» Exercise
Please echo the part of the training log below between "# Restart the" and "Convolutional Neural Network.", inclusive, word for word.
Start of Passage shown
Eta for epoch: 0 is: 0.005
Epoch 0 progress





Epoch 0 training complete
Cost on training data: -0.000325125536201707
Accuracy on training data: 0.8438095238095238 / 54600, 0.8438095238095238
Cost on evaluation data: -0.0003229550875535708
Accuracy on evaluation data: 0.8494444444444444 
saved network to:fcn_best_validation_network_rand_epochs_1_lambda_0.0
test accuracy at the end:0.8545
best validation accuracy is:0.8494444444444444
test accuracy for weights corresponding to the best validation accuracy:0.8545


# Restart the notebook to free up the `GPU` and `RAM`.

In [13]:
IPython.Application.instance().kernel.do_shutdown(True) #automatically restarts kernel

{'status': 'ok', 'restart': True}

# Exercises
* Write a method `keras_cnn_classifer` in `classifier_class.py` that can train a Convolutional Neural Network.
End of Passage shown
Start of Records supplied
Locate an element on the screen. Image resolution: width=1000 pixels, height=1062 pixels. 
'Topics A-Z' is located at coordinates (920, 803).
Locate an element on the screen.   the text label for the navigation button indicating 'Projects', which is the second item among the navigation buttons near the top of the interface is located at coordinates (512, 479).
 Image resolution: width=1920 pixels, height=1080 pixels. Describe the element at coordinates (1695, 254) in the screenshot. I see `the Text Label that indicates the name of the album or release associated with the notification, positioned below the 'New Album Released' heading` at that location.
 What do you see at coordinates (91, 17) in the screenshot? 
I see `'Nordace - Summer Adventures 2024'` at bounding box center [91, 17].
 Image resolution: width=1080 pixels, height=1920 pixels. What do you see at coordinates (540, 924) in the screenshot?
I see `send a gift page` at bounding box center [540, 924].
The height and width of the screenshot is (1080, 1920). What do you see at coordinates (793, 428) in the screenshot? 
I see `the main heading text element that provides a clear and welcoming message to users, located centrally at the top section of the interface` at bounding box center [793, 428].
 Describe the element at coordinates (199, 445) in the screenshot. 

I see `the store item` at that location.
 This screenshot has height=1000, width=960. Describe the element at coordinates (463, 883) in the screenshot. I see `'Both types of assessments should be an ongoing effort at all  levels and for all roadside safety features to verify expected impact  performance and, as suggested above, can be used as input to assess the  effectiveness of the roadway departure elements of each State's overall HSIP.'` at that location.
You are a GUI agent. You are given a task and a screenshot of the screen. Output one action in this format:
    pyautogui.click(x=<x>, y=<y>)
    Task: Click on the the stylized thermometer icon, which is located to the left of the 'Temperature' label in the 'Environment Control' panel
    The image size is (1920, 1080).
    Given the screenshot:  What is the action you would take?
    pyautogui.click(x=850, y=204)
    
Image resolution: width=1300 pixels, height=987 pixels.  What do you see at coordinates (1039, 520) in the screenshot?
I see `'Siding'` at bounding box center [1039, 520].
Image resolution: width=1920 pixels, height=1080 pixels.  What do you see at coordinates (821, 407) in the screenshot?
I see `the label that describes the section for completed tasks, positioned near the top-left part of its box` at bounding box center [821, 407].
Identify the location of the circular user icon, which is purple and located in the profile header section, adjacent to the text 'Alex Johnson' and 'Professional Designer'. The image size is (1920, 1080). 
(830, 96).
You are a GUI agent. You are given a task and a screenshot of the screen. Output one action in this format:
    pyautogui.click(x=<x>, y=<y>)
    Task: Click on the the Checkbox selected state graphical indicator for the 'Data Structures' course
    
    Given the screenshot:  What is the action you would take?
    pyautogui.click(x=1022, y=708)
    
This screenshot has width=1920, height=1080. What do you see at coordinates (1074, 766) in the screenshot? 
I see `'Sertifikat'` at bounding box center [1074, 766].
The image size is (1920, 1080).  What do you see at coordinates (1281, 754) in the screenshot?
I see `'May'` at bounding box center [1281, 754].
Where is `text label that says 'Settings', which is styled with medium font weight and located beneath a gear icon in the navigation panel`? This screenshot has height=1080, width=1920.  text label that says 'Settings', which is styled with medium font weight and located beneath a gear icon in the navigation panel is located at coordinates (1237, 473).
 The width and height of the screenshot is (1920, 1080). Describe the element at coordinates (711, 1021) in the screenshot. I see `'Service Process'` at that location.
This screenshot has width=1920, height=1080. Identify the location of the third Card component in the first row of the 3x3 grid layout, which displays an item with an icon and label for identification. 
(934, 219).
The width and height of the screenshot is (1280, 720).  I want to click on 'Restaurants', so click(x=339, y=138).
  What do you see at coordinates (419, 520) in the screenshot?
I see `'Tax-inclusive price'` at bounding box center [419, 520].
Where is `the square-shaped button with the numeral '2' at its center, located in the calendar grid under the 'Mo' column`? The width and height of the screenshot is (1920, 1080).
End of Records supplied
» Answer box
# Restart the notebook to free up the `GPU` and `RAM`.

In [13]:
IPython.Application.instance().kernel.do_shutdown(True) #automatically restarts kernel

{'status': 'ok', 'restart': True}

# Exercises
* Write a method `keras_cnn_classifer` in `classifier_class.py` that can train a Convolutional Neural Network.